Novo Nordisk-Aktie schwankt nach US-Start der Abnehmpille: JPMorgan warnt vor Umsatzrückgang

Die Wegovy-Abnehmpille von Novo Nordisk ist nun flächendeckend erhältlich - zunächst trieb das den Aktienkurs deutlich nach oben. Doch Analysten warnen vor Umsatzrückgängen.
Werte in diesem Artikel
• Wegovy-Pille flächendeckend in den USA erhältlich
• Abnehmpille soll Anlegervertrauen zurückbringen
• Analysten warnen vor Umsatzrückgang 2026
Zwei Wochen nach der US-Zulassung ist die neue Wegovy-Abnehmpille von Novo Nordisk nun landesweit erhältlich.
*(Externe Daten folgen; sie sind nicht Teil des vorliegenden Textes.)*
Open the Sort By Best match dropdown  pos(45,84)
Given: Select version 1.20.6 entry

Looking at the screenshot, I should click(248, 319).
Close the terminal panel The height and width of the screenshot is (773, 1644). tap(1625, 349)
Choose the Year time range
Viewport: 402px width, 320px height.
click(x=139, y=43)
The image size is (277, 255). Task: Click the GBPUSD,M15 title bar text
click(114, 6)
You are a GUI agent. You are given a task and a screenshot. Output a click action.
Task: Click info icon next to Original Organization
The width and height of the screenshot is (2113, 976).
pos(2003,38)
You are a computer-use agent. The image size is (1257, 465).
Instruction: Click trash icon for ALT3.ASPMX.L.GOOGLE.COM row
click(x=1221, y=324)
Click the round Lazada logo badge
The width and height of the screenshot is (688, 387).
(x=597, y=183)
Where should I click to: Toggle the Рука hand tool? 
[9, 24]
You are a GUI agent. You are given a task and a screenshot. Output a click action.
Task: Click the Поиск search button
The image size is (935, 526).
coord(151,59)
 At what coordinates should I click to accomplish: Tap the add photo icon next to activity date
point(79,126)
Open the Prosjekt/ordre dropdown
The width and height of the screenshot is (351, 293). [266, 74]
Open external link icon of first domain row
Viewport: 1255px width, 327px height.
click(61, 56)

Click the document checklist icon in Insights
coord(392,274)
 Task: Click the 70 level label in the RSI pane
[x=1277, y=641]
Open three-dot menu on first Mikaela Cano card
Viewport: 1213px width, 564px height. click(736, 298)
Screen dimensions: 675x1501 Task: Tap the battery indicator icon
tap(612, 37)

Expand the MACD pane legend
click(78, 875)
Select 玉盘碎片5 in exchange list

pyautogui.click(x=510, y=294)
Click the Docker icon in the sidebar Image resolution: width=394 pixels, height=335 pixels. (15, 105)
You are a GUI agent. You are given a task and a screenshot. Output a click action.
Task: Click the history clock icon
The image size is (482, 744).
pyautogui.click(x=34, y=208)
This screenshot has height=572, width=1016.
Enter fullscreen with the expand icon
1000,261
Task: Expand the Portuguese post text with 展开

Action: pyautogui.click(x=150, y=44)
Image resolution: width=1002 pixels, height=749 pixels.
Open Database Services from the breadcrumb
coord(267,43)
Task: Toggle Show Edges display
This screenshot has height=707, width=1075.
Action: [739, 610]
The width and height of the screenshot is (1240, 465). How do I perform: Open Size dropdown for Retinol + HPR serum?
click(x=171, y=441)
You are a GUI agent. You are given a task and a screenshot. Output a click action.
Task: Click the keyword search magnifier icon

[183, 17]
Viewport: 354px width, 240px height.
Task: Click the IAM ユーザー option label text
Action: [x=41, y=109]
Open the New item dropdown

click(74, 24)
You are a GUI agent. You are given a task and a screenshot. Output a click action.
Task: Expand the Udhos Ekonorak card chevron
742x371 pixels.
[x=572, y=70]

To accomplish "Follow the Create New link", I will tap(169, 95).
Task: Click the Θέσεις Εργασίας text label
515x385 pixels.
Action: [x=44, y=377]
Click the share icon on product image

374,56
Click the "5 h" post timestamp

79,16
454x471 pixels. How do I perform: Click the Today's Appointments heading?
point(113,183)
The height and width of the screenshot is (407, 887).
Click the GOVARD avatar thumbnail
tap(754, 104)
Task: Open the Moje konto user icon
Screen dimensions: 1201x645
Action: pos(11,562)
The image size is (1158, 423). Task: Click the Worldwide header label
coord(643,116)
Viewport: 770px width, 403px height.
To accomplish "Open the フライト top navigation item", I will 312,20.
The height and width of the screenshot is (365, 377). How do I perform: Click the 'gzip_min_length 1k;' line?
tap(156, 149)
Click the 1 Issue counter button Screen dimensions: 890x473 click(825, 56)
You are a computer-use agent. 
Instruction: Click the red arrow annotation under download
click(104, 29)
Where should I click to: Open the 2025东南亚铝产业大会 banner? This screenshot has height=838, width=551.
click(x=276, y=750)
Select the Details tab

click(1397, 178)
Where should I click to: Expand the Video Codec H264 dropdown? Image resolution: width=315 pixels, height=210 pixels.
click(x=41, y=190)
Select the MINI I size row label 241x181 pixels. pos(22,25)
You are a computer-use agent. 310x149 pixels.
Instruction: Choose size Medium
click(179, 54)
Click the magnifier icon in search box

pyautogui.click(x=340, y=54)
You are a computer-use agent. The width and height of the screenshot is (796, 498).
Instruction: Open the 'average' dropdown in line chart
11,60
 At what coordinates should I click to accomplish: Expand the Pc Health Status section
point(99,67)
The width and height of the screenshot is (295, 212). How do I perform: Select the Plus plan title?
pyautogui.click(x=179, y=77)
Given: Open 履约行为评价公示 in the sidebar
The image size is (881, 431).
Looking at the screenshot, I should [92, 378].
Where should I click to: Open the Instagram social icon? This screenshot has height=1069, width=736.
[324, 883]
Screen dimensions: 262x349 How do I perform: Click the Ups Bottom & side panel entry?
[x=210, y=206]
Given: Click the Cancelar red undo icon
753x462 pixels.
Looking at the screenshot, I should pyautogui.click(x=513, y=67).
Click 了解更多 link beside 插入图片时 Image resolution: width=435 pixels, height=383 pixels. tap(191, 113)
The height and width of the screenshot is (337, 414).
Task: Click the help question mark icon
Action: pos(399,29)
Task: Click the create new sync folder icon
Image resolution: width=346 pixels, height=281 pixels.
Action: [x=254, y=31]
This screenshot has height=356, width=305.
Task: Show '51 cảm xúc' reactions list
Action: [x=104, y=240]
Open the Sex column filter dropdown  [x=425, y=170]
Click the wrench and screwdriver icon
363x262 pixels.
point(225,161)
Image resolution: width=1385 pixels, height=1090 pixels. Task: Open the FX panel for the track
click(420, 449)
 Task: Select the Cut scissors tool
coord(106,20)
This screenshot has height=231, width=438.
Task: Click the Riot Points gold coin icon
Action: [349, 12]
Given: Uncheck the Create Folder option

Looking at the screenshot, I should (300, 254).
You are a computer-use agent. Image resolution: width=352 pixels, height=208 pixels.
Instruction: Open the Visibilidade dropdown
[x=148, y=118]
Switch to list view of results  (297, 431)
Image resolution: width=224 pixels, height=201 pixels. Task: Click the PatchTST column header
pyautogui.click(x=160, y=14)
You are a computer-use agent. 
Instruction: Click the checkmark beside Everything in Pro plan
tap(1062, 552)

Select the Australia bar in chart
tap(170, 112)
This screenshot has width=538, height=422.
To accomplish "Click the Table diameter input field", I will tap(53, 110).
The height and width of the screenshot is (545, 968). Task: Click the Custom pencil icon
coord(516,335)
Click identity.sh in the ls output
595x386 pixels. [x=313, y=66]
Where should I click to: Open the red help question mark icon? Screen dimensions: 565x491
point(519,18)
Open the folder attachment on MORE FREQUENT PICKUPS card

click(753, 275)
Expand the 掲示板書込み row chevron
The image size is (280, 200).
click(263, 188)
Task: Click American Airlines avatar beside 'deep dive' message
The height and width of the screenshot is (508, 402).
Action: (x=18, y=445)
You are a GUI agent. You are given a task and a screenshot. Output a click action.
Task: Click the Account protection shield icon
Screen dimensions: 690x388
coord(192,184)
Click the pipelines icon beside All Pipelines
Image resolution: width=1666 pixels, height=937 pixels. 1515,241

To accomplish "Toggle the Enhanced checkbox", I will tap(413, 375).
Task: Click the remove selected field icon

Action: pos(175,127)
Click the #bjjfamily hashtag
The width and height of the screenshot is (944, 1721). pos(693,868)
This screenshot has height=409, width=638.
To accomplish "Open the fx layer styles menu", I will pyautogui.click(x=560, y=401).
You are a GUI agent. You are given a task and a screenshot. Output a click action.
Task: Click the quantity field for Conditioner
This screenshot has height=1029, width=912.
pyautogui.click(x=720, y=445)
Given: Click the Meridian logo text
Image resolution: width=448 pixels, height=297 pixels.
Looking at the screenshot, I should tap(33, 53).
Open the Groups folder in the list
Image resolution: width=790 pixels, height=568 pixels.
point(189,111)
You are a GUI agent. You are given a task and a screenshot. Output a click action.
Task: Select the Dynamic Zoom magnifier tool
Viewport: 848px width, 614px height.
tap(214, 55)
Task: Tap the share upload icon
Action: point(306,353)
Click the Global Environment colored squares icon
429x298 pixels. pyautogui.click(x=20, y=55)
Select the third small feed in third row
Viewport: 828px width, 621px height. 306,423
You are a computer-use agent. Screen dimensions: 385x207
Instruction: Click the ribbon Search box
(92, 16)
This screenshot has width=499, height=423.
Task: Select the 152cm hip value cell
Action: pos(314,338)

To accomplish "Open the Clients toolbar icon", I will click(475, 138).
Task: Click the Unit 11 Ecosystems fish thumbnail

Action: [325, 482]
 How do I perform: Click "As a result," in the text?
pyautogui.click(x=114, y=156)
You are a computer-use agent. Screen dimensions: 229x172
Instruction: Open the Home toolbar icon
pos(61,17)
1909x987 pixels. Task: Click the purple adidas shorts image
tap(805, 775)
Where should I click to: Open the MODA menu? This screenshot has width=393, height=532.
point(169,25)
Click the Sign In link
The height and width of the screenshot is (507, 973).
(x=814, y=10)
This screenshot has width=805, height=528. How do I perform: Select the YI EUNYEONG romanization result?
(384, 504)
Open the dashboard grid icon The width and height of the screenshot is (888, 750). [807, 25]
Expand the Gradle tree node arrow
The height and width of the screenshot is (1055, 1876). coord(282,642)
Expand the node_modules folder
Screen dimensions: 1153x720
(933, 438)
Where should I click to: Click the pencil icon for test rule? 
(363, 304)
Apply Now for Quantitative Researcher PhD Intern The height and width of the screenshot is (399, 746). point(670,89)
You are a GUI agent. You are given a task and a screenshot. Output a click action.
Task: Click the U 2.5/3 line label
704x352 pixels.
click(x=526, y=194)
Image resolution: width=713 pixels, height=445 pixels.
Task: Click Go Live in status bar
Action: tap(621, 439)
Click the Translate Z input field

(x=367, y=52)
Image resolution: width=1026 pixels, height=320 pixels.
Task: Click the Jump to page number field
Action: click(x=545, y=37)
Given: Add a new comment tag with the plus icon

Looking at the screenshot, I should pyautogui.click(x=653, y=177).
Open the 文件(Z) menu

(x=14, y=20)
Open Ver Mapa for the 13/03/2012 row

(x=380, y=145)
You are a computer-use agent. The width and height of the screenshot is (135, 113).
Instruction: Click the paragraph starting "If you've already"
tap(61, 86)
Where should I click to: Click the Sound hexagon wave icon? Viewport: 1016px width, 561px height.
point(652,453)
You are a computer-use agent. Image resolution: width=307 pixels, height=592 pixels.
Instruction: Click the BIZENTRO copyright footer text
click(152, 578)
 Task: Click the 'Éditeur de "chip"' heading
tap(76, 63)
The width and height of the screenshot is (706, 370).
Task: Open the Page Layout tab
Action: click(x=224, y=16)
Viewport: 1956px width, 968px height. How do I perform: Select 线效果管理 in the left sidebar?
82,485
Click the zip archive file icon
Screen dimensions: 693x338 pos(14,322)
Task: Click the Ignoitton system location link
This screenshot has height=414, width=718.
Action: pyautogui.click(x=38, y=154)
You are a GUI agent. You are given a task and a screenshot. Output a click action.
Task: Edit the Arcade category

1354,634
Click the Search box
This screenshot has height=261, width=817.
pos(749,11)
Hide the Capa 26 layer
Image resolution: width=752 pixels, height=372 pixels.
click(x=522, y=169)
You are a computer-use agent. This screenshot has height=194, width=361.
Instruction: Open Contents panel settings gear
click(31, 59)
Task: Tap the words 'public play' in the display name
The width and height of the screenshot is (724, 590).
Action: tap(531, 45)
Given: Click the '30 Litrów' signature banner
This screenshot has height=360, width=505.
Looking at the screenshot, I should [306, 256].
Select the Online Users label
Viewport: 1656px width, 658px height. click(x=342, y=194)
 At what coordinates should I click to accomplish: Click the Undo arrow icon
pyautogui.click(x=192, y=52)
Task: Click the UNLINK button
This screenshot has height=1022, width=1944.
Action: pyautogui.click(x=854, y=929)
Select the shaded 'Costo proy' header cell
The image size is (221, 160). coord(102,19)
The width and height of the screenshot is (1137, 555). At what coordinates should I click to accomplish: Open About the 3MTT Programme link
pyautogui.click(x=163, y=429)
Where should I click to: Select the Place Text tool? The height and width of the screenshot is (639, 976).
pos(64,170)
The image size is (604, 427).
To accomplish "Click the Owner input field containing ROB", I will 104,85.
Laut Pressemitteilung vom 5. Januar ist das orale GLP-1-Medikament bei mehr als 70.000 Apotheken wie CVS und Costco sowie bei Telemedizinanbietern wie Ro, LifeMD, Weight Watchers, NovoCare Pharmacy und GoodRx verfügbar.
Die Ankündigung sorgte zunächst für deutliche Kursgewinne: An der Heimatbörse in Kopenhagen stieg die Novo Nordisk-Aktie am Montag um 4,99 Prozent auf 346,75 DKK und legte am Dienstag weitere 4,99 Prozent auf 364,05 DKK zu. Am Mittwoch verlangsamte sich die Rally jedoch: Der Anteilsschein notierte an der Börse in Kopenhagen letztlich 0,64 Prozent höher bei 366,40 DKK.
Wegovy-Pille: Preisgestaltung und Wirksamkeit
Die Wegovy-Tablette wird in der Anfangsdosis von 1,5 mg für 149 US-Dollar pro Monat angeboten, heißt es in der Pressemitteilung. Höhere Dosierungen, etwa 4 mg, bleiben bis zum 15. April 2026 ebenfalls zu diesem Preis erhältlich, danach steigt der Preis auf 199 Dollar. Die Spitzenmengen von 9 und 25 mg sollen 299 Dollar pro Monat kosten. Studien zeigen laut Unternehmensangaben, dass Patienten über 64 Wochen durchschnittlich 16,6 Prozent ihres Körpergewichts verlieren, wenn die Einnahme mit einer kalorienreduzierten Diät und gesteigerter Bewegung kombiniert wird.
Start der Abnehmpille soll Anlegervertrauen zurückbringen
Für Novo Nordisk ist der erfolgreiche Start der Wegovy-Pille entscheidend, um das Vertrauen der Anleger wiederzugewinnen. Das vierte Quartal 2025 war von erheblichen Rückschlägen geprägt, vor allem durch das Scheitern der Alzheimer-Studien EVOKE und EVOKE+ im November 2025. Diese Enttäuschungen hatten kurzfristige Hoffnungen auf eine Diversifizierung des Geschäftsmodells im Bereich Neurologie zunichtegemacht.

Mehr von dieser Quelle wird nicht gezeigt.